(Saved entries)
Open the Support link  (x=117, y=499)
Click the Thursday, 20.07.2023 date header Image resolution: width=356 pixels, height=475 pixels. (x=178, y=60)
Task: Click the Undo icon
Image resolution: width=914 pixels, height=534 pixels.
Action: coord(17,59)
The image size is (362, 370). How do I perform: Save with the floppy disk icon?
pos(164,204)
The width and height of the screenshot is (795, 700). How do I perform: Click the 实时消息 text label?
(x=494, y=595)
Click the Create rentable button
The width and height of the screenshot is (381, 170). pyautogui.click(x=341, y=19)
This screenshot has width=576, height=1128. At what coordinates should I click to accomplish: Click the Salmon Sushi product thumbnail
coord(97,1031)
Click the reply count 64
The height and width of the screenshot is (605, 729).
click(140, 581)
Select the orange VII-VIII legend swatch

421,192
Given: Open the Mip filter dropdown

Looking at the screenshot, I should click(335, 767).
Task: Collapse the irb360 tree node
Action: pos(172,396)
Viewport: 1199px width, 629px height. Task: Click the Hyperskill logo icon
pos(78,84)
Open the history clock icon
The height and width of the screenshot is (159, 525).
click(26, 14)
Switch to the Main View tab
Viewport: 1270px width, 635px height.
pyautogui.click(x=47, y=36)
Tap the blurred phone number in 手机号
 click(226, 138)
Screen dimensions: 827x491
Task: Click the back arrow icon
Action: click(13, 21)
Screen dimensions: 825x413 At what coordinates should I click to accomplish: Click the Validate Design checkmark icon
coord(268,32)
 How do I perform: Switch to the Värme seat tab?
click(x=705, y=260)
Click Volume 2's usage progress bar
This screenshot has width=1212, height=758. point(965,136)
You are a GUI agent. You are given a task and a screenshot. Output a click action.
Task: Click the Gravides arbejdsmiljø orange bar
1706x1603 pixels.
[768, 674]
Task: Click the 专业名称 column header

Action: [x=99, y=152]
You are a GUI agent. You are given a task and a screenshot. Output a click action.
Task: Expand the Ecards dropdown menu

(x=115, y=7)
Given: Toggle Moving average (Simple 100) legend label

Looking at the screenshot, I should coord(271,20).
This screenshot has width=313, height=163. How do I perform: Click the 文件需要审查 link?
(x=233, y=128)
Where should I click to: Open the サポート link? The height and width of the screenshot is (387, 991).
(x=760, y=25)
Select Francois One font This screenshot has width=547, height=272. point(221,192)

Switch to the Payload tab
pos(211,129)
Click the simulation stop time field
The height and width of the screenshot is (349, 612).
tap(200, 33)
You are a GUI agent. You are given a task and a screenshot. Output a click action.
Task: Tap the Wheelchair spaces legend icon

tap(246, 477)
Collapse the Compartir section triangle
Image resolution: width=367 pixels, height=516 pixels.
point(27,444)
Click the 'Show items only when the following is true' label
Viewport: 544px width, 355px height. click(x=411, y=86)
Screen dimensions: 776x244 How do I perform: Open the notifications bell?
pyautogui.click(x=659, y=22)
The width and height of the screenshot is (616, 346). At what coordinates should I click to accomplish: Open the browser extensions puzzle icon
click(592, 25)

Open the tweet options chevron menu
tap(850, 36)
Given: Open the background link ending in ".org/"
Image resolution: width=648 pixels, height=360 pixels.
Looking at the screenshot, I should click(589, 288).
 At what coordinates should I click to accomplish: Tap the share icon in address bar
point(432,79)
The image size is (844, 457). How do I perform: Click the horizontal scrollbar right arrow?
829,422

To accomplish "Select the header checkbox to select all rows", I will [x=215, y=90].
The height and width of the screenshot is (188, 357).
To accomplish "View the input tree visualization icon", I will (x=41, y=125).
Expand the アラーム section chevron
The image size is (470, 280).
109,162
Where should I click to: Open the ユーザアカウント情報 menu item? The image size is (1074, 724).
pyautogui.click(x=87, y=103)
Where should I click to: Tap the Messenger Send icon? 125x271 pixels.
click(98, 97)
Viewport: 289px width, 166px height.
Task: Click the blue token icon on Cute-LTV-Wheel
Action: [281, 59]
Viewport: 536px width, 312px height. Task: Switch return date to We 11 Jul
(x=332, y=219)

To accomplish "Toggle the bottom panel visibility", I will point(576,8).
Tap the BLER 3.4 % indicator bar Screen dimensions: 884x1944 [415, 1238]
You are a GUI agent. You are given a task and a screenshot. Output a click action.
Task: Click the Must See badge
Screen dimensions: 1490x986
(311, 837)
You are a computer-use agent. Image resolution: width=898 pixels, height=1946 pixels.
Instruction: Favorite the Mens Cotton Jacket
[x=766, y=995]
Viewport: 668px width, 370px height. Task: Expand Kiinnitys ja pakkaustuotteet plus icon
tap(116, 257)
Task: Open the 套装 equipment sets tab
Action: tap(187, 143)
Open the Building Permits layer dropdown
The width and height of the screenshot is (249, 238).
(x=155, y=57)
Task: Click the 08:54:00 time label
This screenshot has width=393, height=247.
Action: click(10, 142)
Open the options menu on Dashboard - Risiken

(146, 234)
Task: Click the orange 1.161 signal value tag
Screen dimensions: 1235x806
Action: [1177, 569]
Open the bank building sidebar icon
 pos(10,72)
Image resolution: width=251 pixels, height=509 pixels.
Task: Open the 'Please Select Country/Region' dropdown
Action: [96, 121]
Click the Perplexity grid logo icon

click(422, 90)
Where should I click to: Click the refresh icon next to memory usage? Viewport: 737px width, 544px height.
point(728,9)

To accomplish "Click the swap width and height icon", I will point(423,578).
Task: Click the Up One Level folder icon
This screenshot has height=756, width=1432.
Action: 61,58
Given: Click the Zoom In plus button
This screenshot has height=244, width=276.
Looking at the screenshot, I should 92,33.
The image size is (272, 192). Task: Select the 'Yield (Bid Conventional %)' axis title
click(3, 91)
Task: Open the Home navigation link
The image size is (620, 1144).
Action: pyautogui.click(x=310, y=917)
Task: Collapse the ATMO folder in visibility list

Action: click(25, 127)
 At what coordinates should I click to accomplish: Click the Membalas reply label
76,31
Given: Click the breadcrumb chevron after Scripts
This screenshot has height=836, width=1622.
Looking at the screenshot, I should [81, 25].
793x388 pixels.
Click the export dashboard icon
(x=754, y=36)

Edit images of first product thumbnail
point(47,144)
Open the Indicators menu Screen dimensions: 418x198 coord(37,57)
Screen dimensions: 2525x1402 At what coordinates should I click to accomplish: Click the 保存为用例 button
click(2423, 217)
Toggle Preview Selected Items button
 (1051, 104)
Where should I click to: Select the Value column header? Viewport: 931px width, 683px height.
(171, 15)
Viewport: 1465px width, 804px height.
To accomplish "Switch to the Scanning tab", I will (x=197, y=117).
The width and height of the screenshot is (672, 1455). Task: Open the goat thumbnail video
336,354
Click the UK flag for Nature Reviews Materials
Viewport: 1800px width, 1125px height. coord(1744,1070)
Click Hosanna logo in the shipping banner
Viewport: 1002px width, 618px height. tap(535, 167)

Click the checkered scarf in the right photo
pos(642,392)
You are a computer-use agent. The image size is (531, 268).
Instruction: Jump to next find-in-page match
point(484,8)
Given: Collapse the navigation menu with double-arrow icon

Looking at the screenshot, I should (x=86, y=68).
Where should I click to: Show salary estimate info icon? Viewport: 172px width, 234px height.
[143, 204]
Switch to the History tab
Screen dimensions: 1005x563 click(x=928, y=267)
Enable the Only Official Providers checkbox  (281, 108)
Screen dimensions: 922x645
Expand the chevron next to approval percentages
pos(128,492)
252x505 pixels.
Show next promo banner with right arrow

*Do this*
Turn the stretch of material from its first line through the line containing "(x=233, y=128)" into a numbered list, omitting any blank lines.

*Worked solution*
1. Open the Support link  (x=117, y=499)
2. Click the Thursday, 20.07.2023 date header Image resolution: width=356 pixels, height=475 pixels. (x=178, y=60)
3. Task: Click the Undo icon
4. Image resolution: width=914 pixels, height=534 pixels.
5. Action: coord(17,59)
6. The image size is (362, 370). How do I perform: Save with the floppy disk icon?
7. pos(164,204)
8. The width and height of the screenshot is (795, 700). How do I perform: Click the 实时消息 text label?
9. (x=494, y=595)
10. Click the Create rentable button
11. The width and height of the screenshot is (381, 170). pyautogui.click(x=341, y=19)
12. This screenshot has width=576, height=1128. At what coordinates should I click to accomplish: Click the Salmon Sushi product thumbnail
13. coord(97,1031)
14. Click the reply count 64
15. The height and width of the screenshot is (605, 729).
16. click(140, 581)
17. Select the orange VII-VIII legend swatch
18. 421,192
19. Given: Open the Mip filter dropdown
20. Looking at the screenshot, I should click(335, 767).
21. Task: Collapse the irb360 tree node
22. Action: pos(172,396)
23. Viewport: 1199px width, 629px height. Task: Click the Hyperskill logo icon
24. pos(78,84)
25. Open the history clock icon
26. The height and width of the screenshot is (159, 525).
27. click(26, 14)
28. Switch to the Main View tab
29. Viewport: 1270px width, 635px height.
30. pyautogui.click(x=47, y=36)
31. Tap the blurred phone number in 手机号
32.  click(226, 138)
33. Screen dimensions: 827x491
34. Task: Click the back arrow icon
35. Action: click(13, 21)
36. Screen dimensions: 825x413 At what coordinates should I click to accomplish: Click the Validate Design checkmark icon
37. coord(268,32)
38.  How do I perform: Switch to the Värme seat tab?
39. click(x=705, y=260)
40. Click Volume 2's usage progress bar
41. This screenshot has width=1212, height=758. point(965,136)
42. You are a GUI agent. You are given a task and a screenshot. Output a click action.
43. Task: Click the Gravides arbejdsmiljø orange bar
44. 1706x1603 pixels.
45. [768, 674]
46. Task: Click the 专业名称 column header
47. Action: [x=99, y=152]
48. You are a GUI agent. You are given a task and a screenshot. Output a click action.
49. Task: Expand the Ecards dropdown menu
50. (x=115, y=7)
51. Given: Toggle Moving average (Simple 100) legend label
52. Looking at the screenshot, I should coord(271,20).
53. This screenshot has width=313, height=163. How do I perform: Click the 文件需要审查 link?
54. (x=233, y=128)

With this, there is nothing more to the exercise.